The joke would only work if all reasonable people thought ‘Christ, climate change deniers are a pain. Wouldn’t life be so much easier if we could just — tee hee — kill ’em rather than have to engage with their tedious, action-delaying arguments?’
What I didn’t mention in the piece for reasons of space, though I think it’s quite an interesting paradox is this: though the original No Pressure video was desperately unfunny, many of the pastiches were funny. The one where children were exploded, for example, for not submitting to the “Religion of Peace” had a readily comprehensible satirical point that Richard Curtis’s did not.
Anyway, of course I wasn’t really offended that Rod chose to embarrass himself by getting things so totally wrong and making everyone hate him and think he’s incredibly stupid and smelly. What I am, though, is disappointed.
Here’s the bit that really disappointed me:
You do not have to agree with Curtis, or 10:10 (though I don’t see what’s wrong with cutting carbon emissions, regardless of whether you sign up to AGW) to find it funny.

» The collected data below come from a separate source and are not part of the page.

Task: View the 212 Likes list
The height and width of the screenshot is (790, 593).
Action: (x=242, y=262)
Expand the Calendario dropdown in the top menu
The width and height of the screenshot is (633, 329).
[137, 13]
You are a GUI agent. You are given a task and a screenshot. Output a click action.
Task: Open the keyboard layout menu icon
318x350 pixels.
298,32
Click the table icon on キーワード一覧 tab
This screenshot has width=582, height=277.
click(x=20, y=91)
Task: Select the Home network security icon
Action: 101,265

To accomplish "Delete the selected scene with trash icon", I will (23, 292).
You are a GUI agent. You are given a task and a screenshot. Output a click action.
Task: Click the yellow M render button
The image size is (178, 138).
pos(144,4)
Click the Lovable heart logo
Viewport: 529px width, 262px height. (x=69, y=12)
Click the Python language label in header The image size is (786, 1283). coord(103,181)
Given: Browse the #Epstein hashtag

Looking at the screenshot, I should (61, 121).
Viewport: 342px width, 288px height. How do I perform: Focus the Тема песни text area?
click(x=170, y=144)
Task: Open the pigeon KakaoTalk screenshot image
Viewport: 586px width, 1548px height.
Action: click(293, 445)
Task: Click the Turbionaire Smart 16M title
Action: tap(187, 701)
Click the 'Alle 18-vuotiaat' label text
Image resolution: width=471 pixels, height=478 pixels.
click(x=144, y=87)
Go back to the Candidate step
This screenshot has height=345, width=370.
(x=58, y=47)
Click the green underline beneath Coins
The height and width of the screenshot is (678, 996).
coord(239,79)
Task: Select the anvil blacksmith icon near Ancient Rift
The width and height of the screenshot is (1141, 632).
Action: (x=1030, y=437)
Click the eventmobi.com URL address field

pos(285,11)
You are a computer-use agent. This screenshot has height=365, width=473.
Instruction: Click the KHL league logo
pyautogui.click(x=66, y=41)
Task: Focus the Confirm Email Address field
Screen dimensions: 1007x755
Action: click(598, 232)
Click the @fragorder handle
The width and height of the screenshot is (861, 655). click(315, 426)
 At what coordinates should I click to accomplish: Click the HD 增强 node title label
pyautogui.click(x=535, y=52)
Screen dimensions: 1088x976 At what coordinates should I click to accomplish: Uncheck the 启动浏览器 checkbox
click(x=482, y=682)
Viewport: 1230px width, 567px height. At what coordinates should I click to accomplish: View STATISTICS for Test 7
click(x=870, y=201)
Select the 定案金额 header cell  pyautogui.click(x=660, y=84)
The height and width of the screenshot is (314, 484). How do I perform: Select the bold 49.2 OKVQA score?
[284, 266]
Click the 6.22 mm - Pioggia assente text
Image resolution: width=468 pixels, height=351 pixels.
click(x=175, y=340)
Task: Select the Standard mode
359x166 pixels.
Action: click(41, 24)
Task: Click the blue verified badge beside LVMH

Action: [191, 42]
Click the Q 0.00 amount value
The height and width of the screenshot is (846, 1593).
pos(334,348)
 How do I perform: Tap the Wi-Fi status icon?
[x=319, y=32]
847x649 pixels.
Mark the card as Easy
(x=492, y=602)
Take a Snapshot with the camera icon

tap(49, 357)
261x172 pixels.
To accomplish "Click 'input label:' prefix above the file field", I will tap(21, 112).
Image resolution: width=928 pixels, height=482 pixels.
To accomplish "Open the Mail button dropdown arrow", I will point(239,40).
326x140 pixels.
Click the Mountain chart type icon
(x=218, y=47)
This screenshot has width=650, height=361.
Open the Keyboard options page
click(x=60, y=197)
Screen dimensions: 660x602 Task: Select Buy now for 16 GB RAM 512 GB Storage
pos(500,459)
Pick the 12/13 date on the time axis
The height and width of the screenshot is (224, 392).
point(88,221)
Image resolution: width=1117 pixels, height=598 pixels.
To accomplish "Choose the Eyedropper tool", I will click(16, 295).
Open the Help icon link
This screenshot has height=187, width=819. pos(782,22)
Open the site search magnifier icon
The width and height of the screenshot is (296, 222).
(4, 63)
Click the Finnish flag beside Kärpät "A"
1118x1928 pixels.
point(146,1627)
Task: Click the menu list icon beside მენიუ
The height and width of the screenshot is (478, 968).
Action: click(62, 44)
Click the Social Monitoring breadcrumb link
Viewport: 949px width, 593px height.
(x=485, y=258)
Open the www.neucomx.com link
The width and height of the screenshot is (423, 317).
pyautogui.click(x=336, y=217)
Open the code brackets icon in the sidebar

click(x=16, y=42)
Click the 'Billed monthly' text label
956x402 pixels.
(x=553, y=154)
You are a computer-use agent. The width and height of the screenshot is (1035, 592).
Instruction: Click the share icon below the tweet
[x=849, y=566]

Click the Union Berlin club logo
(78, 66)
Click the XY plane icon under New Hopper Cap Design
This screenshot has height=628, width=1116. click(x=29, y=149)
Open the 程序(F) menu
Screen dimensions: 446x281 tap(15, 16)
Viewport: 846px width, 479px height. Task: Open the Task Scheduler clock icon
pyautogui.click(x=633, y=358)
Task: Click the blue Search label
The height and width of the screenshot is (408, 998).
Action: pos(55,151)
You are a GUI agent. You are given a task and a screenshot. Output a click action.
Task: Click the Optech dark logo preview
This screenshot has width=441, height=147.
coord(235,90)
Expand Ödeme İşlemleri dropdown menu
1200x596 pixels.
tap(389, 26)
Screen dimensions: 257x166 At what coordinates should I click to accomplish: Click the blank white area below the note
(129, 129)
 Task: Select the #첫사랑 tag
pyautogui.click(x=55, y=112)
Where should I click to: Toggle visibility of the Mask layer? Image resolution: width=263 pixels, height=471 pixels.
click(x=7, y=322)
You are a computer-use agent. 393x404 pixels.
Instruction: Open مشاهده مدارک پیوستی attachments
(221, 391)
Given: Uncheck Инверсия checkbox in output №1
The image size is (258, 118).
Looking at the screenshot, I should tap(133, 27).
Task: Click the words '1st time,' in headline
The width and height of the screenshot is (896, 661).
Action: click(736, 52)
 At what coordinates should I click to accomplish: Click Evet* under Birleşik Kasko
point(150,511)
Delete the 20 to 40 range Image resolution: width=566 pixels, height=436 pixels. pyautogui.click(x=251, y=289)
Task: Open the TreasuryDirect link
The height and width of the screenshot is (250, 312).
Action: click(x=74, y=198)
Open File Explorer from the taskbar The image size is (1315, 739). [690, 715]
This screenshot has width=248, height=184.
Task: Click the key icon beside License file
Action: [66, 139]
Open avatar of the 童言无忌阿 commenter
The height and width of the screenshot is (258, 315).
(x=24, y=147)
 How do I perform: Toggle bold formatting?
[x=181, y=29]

Do you see the bit I mean? It’s that trite bit in parenthesis where the normally well-informed, clear-sighted and acerbic Liddle ventures an opinion based on little more than WWF and Greenpeace press hand outs.
If Rod ever took me to a Millwall match – I’m not asking, you understand, this is just a theoretical scenario – I think I’d know better than to declare in a loud, fruity voice that the offside rule was silly, very silly, or that the game would be lot more enjoyable if the players weren’t so infernally competitive and the fans so foul-mouthed, and couldn’t someone teach them to sing the Eton Boating Song instead of all this four letter stuff?
I would expect Rod to show a similar degree of diligence in matters he clearly knows eff-all about, climate change being the most blindingly obvious one. And the same applies, though to a lesser extent, to my blog colleague – and Rod’s old mucker – Andrew Gilligan.
Gilligan has been doing some stormingly good exposes, of late, on the unutterable uselessness of wind farms. But blogging last month he went and ruined an intelligent, well-argued blog with this entirely unnecessary paragraph:
The problem with British greens is not that they’ve misdiagnosed the problem – I’ve very little doubt that climate change is real. Even in the unlikely event that the science is wrong, it’s not a gamble we can afford to take.
And your evidence for that statement is what, exactly, Andrew? Or, to put it another way, how would you feel if I were to write a blog astringently critiquing Lutfur Rahman and suddenly declare, en passant, that I’d walked past the East London Mosque the other day and that its calm, peaceful, delightfully mosquey appearance had left me in “very little doubt” that claims of its extremist tendencies were an outrageous calumny.
The sad thing here is that both Liddle and Gilligan are journalists I very much admire: proper, courageous, counterintuitive journalists who do their research, are never afraid to speak truth to power and write with verve and conviction. One day, I’m sure, they’ll come round to appreciate what many readers of this blog already do – that the Climate Change circus represents possibly the greatest outbreak of mass hysteria in history, that it’s probably the worst pseudoscientific scandal in history and that it’s being used as an excuse to impose on us the biggest bill in history. It’s a story that is worth proper investigation and the sooner the cause of truth and justice has the likes of Liddle and Gilligan fully onside, the better for us all.
Related posts:
- On Plimer, climate change and the ineffable barkingness of George Moonbat
- What the liberal elite feel you should know about ‘Climate Change’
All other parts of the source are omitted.